HONG KONG/SHANGHAI (Reuters) - Chinese stocks skidded further on Tuesday and the onshore yuan fell to its weakest level of the year as the Sino-U.S. trade war intensified.
Markets managed to claw up from early lows, however, with shares buoyed by suspected state-backed buying and comments from U.S. President Donald Trump that raised hopes the two sides would eventually reach a trade deal.
The Shanghai Composite ended 0.7% lower at 2,883.61 points, while the blue-chip CSI300 eased 0.6 %, paring some of their initial losses.
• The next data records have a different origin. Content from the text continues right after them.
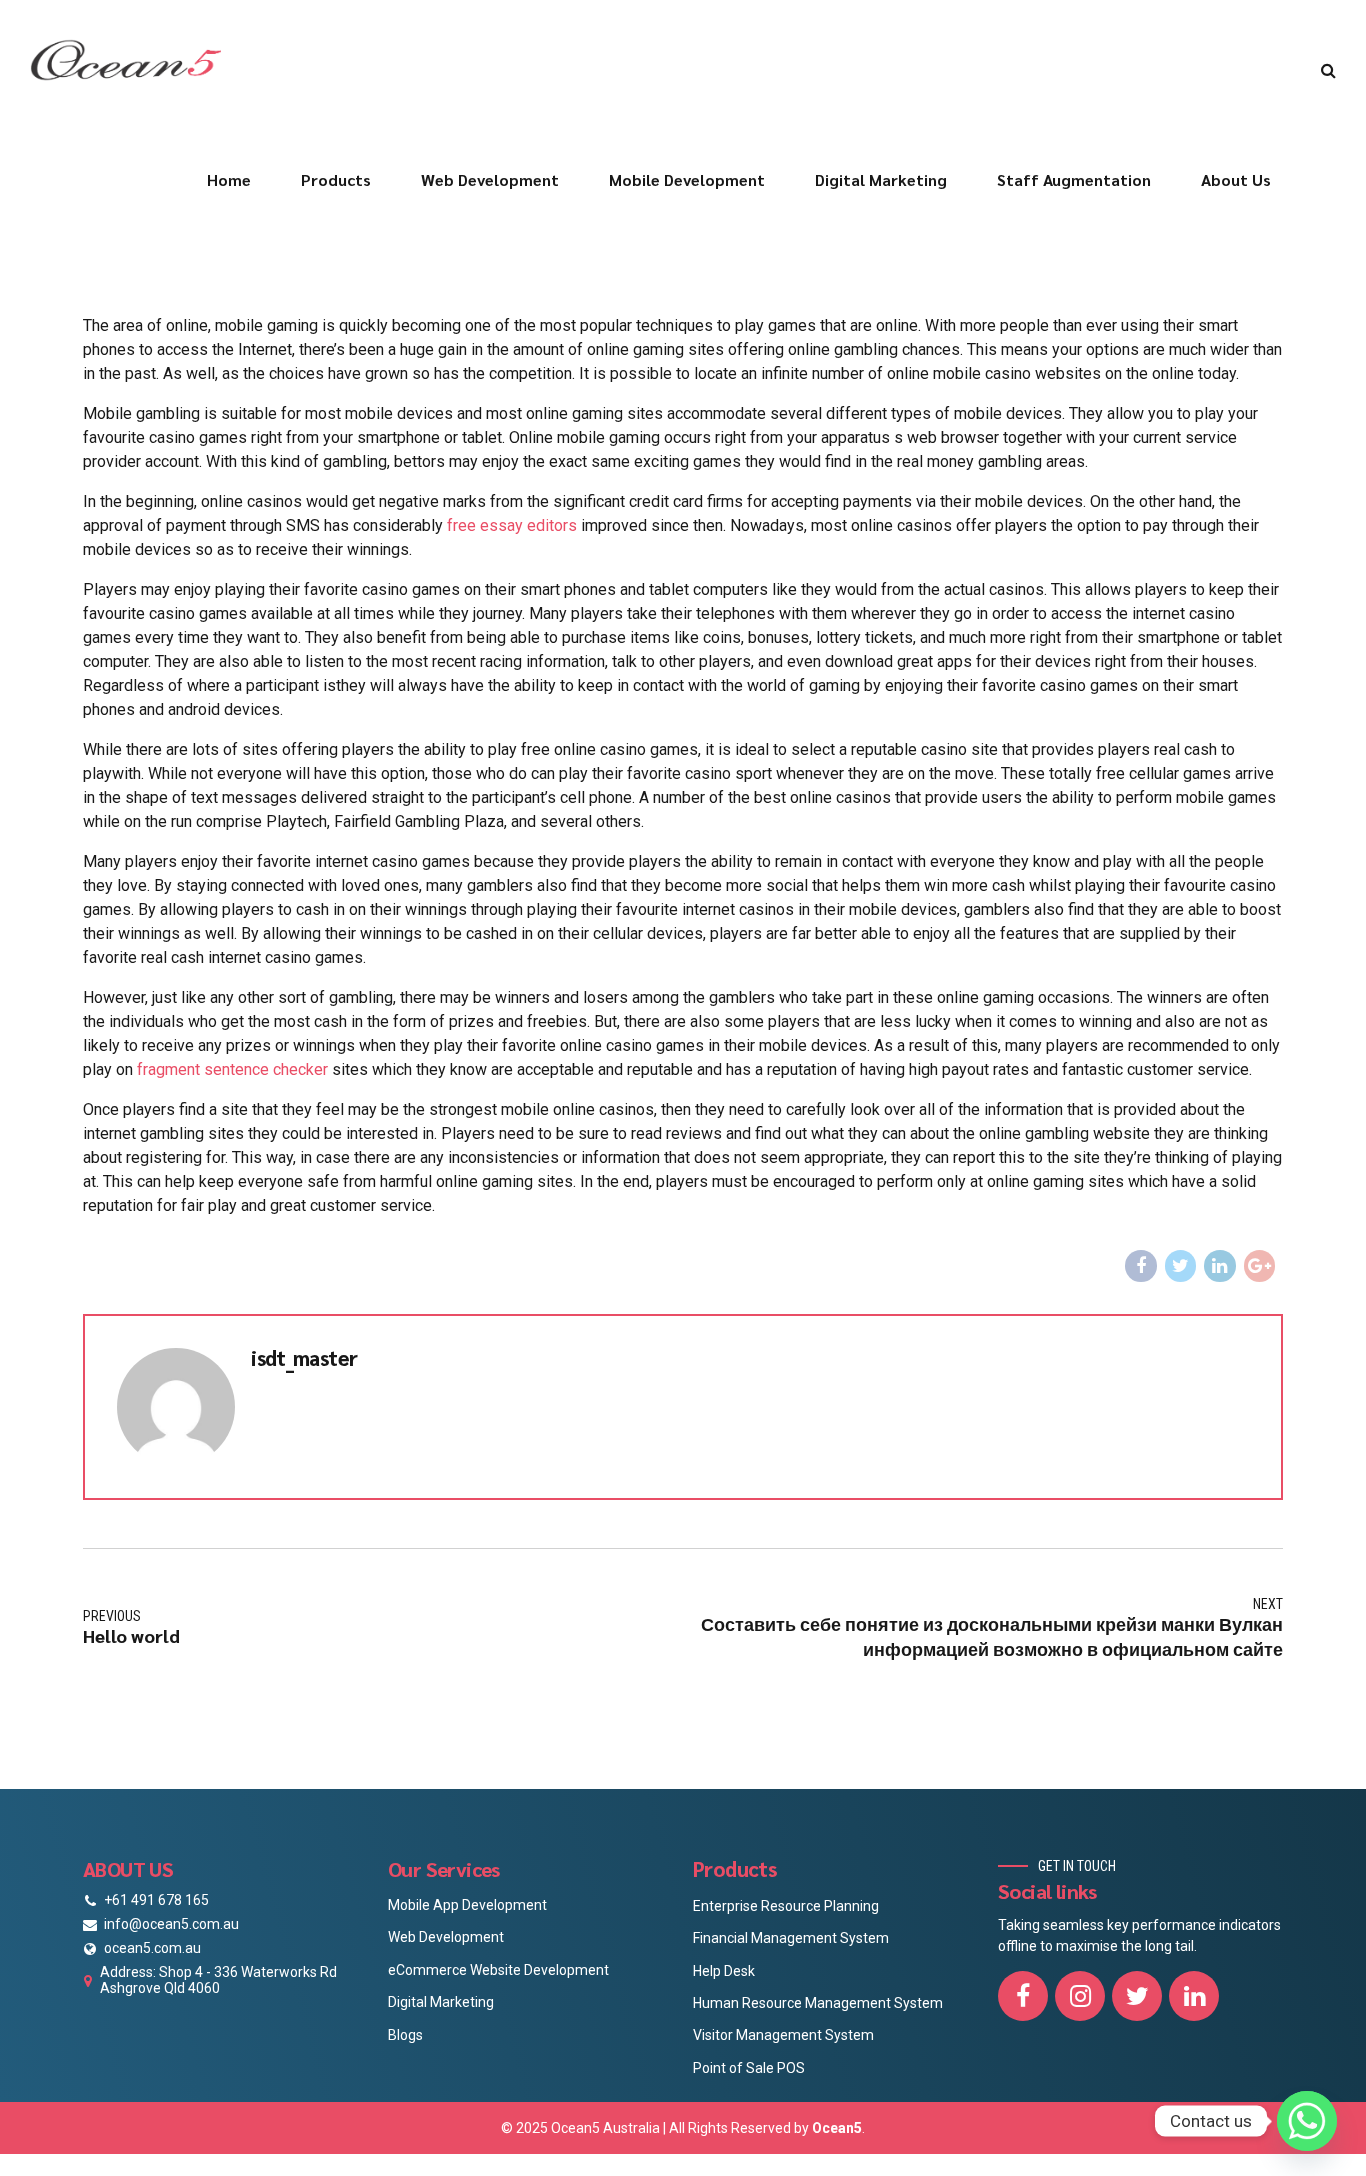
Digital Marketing (881, 179)
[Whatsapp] (1307, 2121)
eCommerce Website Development (498, 1970)
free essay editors (512, 525)
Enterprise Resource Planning (786, 1906)
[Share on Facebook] (1141, 1266)
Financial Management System (791, 1938)
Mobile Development (687, 179)
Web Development (490, 179)
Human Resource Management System (818, 2003)
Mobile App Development (467, 1905)
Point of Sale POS (749, 2068)
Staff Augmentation (1074, 179)
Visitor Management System (783, 2035)
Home (229, 179)
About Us (1236, 179)
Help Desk (724, 1971)
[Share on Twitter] (1181, 1266)
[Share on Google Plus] (1260, 1266)
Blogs (405, 2035)
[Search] (1328, 70)
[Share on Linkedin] (1220, 1266)
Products (336, 179)
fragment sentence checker (232, 1069)
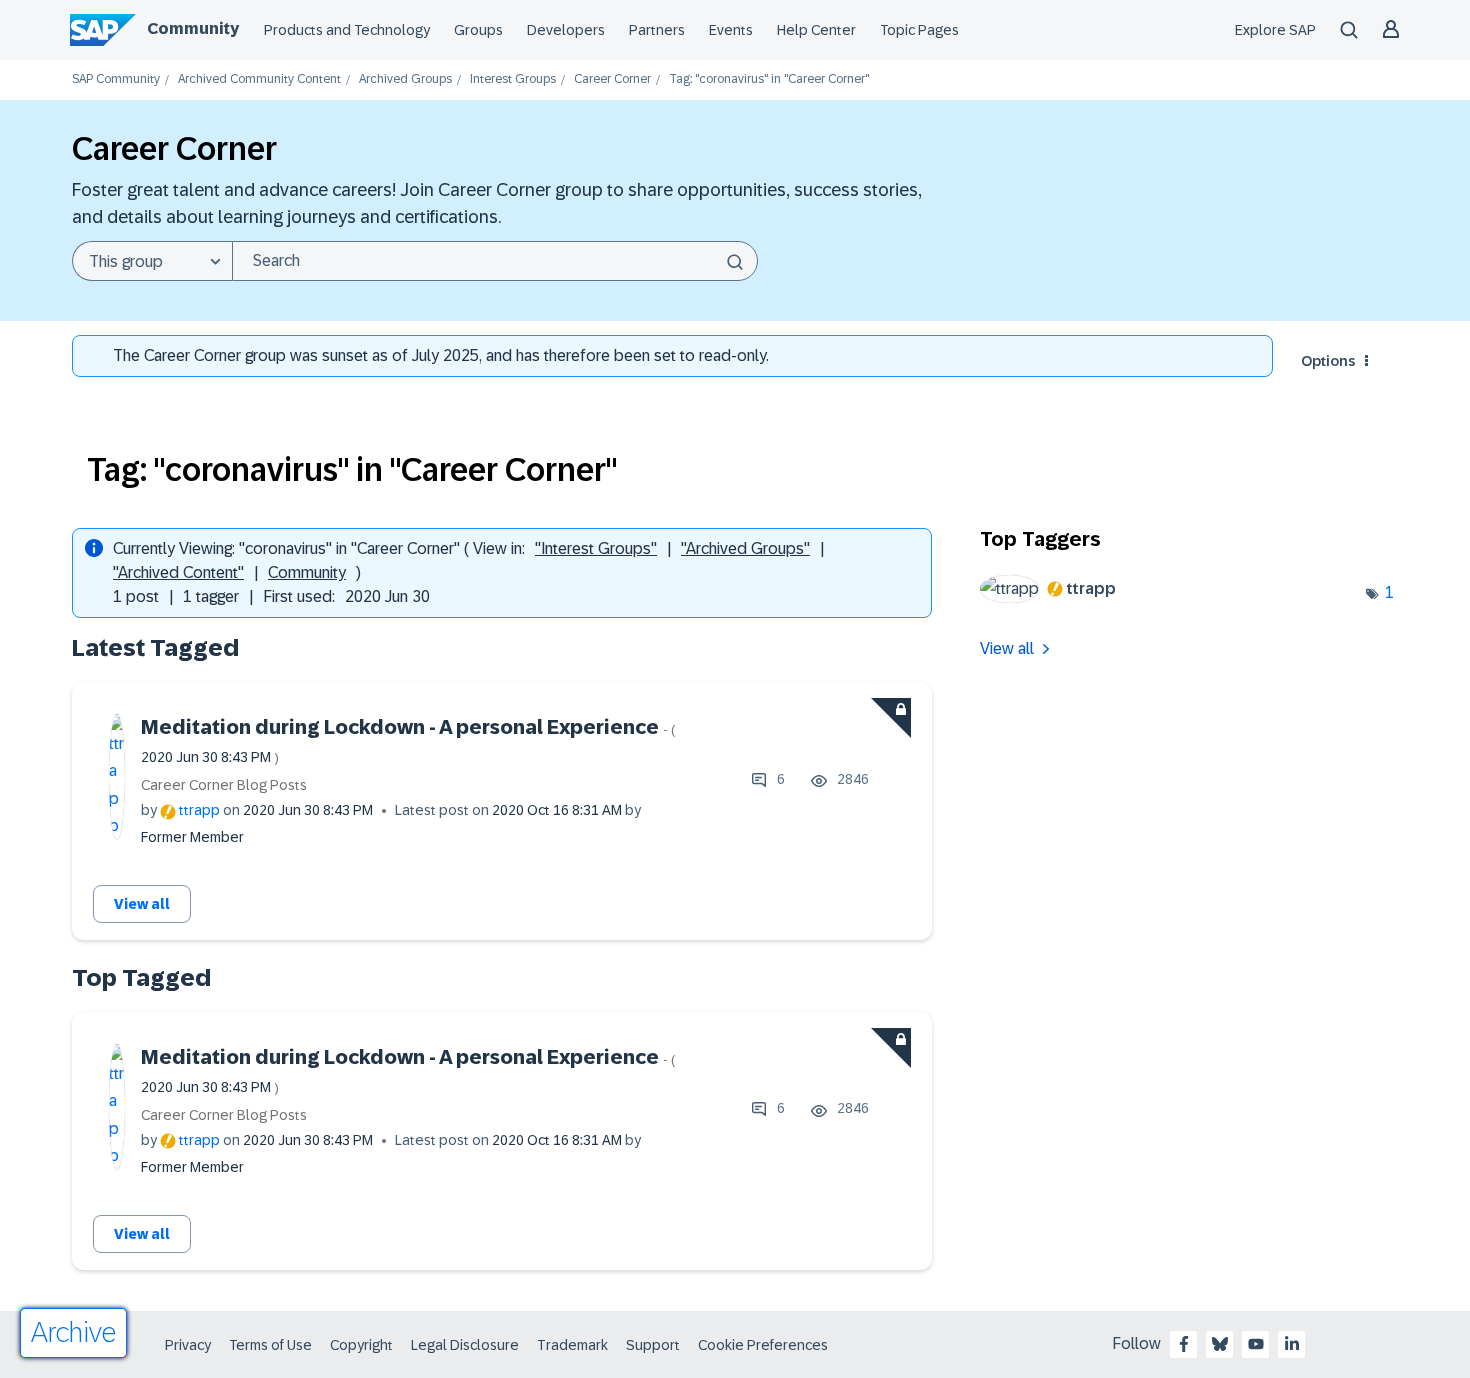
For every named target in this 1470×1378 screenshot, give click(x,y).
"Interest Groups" (596, 548)
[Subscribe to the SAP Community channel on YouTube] (1256, 1344)
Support (653, 1345)
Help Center (816, 30)
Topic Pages (919, 30)
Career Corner (612, 79)
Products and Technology (347, 30)
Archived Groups (405, 79)
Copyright (361, 1345)
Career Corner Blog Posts (224, 785)
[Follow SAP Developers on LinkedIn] (1292, 1344)
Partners (657, 30)
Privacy (188, 1345)
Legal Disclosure (465, 1345)
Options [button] (1328, 361)
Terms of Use (270, 1345)
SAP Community (116, 79)
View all (142, 904)
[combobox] (495, 261)
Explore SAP (1275, 30)
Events (731, 30)
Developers (566, 30)
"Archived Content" (178, 572)
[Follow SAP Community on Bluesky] (1220, 1344)
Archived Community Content (259, 79)
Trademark (572, 1345)
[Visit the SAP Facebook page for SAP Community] (1184, 1344)
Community (193, 28)
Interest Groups (513, 79)
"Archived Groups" (745, 548)
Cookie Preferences (763, 1345)
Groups (478, 30)
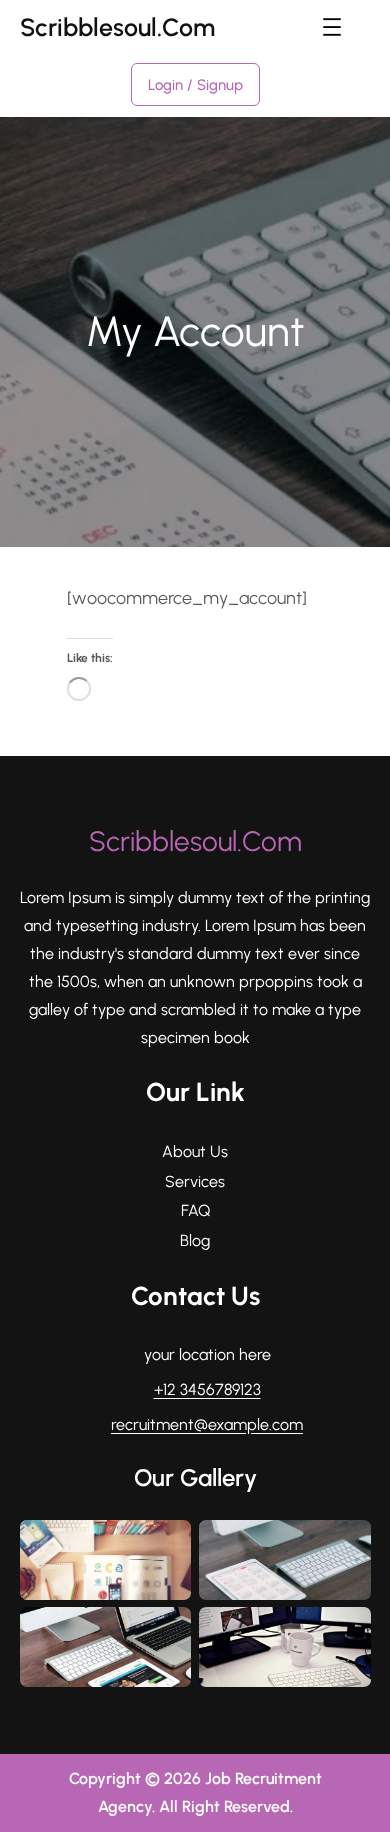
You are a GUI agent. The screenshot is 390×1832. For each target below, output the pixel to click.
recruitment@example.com (207, 1424)
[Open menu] (332, 27)
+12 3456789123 (207, 1389)
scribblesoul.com (117, 27)
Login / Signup (195, 85)
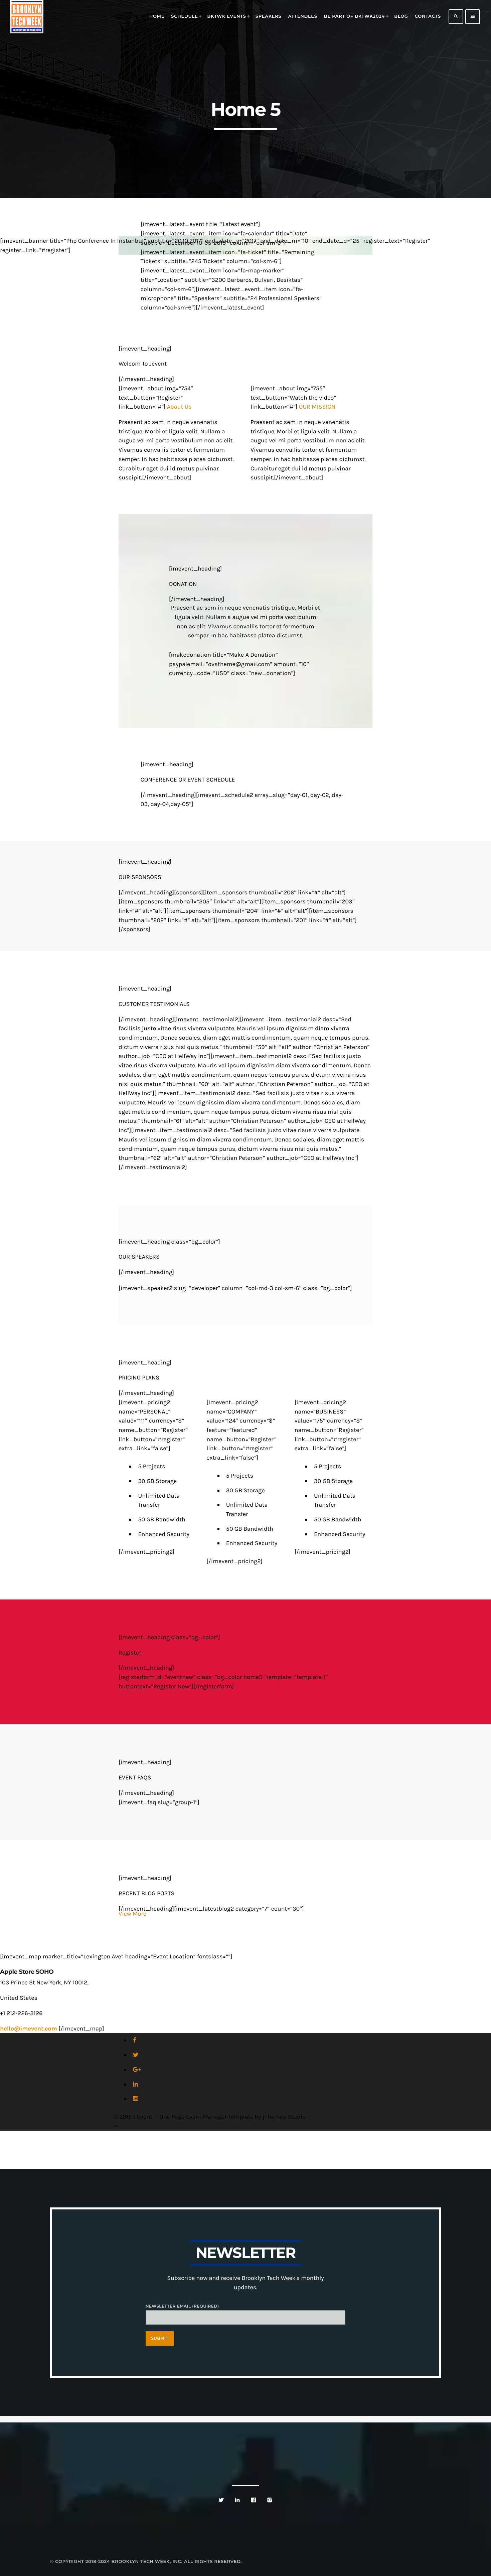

Both indexes swung in and out of positive territory during the session.
The recovery was aided by “national team” purchases, according to some analysts, referring to state-backed institutions.
Zhang Qi, analyst at Haitong Securities in Shanghai, said there was “buying of key stocks” by state-backed players, noting relatively high volume in the morning.
About 20.8 billion shares changed hands in Shanghai on Tuesday, not far off the 21.2 billion during Monday’s sell-off.
“There could have been state buying in early morning trade when there panic selling was evident,” said a second Shanghai-based analyst, who did not want to be identified.
Earlier, Trump said he would meet Chinese President Xi Jinping at a G20 summit in late June, reigniting hopes for an agreement.
Trump also said on Monday that he has not made a decision to go ahead with threatened tariffs on another $325 billion in goods from China.
His comments came after China announced on Monday higher tariffs on $60 billion of U.S. goods, effective June 1, in retaliation for Washington’s decision last week to hike levies on $200 billion in Chinese imports.
“The talks have not collapsed,” Steven Leung, sales director at UOB Kay Hian in Hong Kong, said of the recovery in A-shares. “People are also speculating on whether China will roll out more policy support measures.”
CSI300’s sub-index for the financial sector fell 0.6% and consumer staples dropped 0.8%. Healthcare shares slid almost 1% and real estate stocks lost 0.8%.
The smaller Shenzhen market lost 0.6%, while the start-up ChiNext board fell close to 0.6% despite MSCI confirming it would include part of the board in its benchmark emerging market index..
The Hong Kong stock market, returning from a holiday, ended down 1.5% in its first reaction to the tariff retaliation, as the market was closed on Monday for a holiday.
Foreign investors sold a net 10.6 billion yuan ($1.54 billion) worth of A-shares.
In the currency market, the onshore yuan weakened 0.1% to its lowest level since Dec. 27, 2018 in late afternoon trade, and stood at 6.8854 per dollar at the 4.30 pm close, after the Chinese foreign ministry said it hopes the United States does not underestimate its determination to protect its interests.
The offshore yuan climbed off a four-month low following Trump’s remarks on prospects for a trade deal, but later erased most of its intraday gains as the onshore market faltered. [FRX/]
“The market desperately wants to believe in a deal and takes any headline to ignite renewed optimism,” said a Hong Kong-based FX sales banker at an international lender.
Prior to the onshore market open, the People’s Bank of China set its midpoint at its weakest in four months, but traders said it was still higher than the market had expected after the currency lost all of its year-to-date gains on Monday.
The flare-up in trade tensions has renewed global financial market concerns over how much China will allow the yuan to weaken to offset heavier pressure on its exporters. But analysts believe authorities will keep depreciation in check due to concerns about potential capital outflows.